The adaptive routing is important, particularly for AI training workloads and distributed databases – places where Mellanox was getting traction with Spectrum ASICs among those who did not want to use InfiniBand.

“We have learned so much about AI and about databases,” explains Deierling. “In the traditional networking model, you have a ton of CPU threads and a ton of sockets that you are connecting to, and you have a ton of flows over the network. And here, you could use static routing such as Equal Cost Mutli-Path, or ECMP, routing. And everything works fine because these are mouse flows and applications really did not need to exchange a lot of data. But with AI and database workloads, they do, and you get these elephant flows, and with elephant flows you need to be a lot more careful. We determine where elephant flows are happening and we make sure that we don’t send too many of them on the same link, and so we achieve optimum bandwidth so these huge workloads can run at scale.”

Deierling says that this adaptive routing technology was derived from InfiniBand’s own adaptive routing, which it has had since the beginning and which is possible because InfiniBand was “software-defined networking before it was cool,” and is being added to its Ethernet products at the behest of two of the hyperscalers and cloud builders. One of them, we strongly suspect, is Microsoft, which is a big customer for Nvidia InfiniBand, but the other one might be Google.

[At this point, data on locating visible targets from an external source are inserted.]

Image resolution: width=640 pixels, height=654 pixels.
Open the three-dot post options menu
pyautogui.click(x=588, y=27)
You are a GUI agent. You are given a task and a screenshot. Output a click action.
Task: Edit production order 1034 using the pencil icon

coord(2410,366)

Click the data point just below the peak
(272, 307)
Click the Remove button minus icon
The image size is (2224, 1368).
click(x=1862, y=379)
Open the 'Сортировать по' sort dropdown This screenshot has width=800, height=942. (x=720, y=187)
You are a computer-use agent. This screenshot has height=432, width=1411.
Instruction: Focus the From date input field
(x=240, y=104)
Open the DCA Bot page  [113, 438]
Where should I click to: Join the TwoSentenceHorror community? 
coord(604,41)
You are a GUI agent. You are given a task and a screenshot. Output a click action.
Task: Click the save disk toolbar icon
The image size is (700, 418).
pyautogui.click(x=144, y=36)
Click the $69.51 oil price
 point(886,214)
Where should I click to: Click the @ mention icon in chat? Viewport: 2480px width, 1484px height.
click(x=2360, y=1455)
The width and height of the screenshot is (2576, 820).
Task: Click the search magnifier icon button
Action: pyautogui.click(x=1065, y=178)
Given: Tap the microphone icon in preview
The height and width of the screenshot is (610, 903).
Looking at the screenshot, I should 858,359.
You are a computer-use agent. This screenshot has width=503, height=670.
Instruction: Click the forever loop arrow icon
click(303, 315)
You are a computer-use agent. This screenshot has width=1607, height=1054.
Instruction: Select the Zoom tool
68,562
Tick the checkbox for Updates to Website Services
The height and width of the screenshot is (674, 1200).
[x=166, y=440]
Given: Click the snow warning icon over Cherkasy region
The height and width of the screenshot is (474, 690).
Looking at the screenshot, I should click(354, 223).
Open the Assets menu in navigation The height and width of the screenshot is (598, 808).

Here is why we think that. Also new in the Spectrum-4 switch is a feature called ultra accurate timing, which implements the Precision Time Protocol and which is necessary in massive, distributed databases. With the Network Time Protocol, which has been around in networks for 35 years now, the best you can do is on the order of 10 milliseconds down to maybe 1 millisecond of synchronization. Anything that needs to be finer-grained than that requires some other timing mechanism – Google, for instance, uses atomic clocks in its datacenters to synchronize data reads and writes across its Spanner distributed database. With the ultra accurate timing feature in the Spectrum-4 ASIC, dataflows can be stamped with a precision down to tens of nanoseconds, which is sufficient enough to keep track of the order of writes to a database and make sure reads to a section of data are done after the writes are finished.

Such fine-grained, network-based data synchronization is necessary for all of the hyperscalers and cloud builders that use or sell massive scale databases, as well as their customers who are running them on infrastructure or using them as a service from these hyperscalers and cloud builders. But it would be interesting to see if Nvidia can win a networking deal with Google.